Rooney is the costumed hawk mascot of Roanoke Maroons in Salem, Virginia. Officially, Rooney is considered a "Maroon-tailed Hawk" which is localized entirely to the college campus.

== Mascot history ==

Rooney was created in 2009 after the submission of more than 350 suggestions by students, alumni, faculty, staff and friends of the College. From these suggestions, officials narrowed the options to six. These officials consisted of two groups: the Mascot Team, composed of various students, administrators, and alumni, and a professional company who works with mascots and logos. Public comment was also critical in creating the mascot as the process continued. Rooney's last name was officially listed as "Sneed" in some official college pamphlets from January 2010-April 2012, but has not been publicly mentioned since.

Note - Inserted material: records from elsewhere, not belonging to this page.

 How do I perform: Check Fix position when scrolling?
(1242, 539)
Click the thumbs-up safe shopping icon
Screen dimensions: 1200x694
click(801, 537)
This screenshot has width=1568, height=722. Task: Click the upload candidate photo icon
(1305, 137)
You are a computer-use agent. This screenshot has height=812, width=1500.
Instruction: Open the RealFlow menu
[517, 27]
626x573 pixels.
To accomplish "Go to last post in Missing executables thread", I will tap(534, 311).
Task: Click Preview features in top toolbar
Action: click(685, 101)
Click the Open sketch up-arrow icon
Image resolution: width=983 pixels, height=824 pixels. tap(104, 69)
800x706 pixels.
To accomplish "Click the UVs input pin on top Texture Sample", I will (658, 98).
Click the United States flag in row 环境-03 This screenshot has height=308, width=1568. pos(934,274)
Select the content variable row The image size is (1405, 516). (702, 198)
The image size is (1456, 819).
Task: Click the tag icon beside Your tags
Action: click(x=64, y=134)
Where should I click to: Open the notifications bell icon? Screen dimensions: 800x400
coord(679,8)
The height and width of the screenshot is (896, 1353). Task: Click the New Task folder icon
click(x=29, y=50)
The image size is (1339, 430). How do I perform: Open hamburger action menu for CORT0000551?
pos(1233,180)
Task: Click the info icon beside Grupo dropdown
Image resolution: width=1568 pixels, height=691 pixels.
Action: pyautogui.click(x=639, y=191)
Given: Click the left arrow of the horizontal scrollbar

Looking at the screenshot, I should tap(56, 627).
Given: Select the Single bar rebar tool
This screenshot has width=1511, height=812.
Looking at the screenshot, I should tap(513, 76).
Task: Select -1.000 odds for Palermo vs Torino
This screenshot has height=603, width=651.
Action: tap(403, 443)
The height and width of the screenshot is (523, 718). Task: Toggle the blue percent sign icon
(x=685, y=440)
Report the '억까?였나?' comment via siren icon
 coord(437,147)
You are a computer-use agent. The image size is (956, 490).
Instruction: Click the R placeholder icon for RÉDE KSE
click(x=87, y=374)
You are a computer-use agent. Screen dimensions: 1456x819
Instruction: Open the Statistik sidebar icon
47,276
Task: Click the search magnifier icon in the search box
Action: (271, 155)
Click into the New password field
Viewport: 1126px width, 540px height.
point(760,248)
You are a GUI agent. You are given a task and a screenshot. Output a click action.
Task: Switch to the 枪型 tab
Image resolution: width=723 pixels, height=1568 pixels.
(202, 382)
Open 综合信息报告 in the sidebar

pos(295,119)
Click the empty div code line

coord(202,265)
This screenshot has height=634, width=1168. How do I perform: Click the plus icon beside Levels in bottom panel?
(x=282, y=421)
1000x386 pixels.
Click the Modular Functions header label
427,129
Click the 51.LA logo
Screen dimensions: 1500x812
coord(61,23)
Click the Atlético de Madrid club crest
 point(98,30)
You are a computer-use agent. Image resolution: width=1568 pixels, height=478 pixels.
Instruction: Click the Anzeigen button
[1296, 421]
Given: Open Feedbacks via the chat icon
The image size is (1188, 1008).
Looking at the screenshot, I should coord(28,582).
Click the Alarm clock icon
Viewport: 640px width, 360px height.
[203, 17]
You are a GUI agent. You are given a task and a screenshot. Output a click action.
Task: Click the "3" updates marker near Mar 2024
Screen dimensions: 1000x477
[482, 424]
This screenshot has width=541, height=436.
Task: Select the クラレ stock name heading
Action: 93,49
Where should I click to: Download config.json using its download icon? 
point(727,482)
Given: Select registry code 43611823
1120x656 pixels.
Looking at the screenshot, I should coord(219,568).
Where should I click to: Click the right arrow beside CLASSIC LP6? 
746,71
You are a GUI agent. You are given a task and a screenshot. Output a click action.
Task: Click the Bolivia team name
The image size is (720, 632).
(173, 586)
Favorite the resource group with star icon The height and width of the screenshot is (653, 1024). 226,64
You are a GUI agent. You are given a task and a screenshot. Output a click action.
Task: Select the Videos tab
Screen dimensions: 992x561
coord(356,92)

In 2017, a generous donation to the college lead to the creation of a 14-foot-tall Rooney topiary that stands between Kerr Stadium and Maxey Hall. Since its creation it has been surrounded by campus legends claiming it to be haunted. While college officials have denied this, the legends were inflamed when the topiary began dying after a campus visit from Barry C. Knestout, Roman Catholic Diocese of Richmond.

Ever since Roanoke decided upon Rooney as the mascot in 2009, students who have portrayed the bird will wear the costume's feet at graduation to reveal their identity to other students and faculty members. Infamously, in 2015 this tradition was how college officials discovered that no one knew who had been in the Rooney suit for the last four years, prompting an investigation which remains open.

Historically, Roanoke College has been known as the Maroons and officials ensured that this will not change due to Rooney's creation.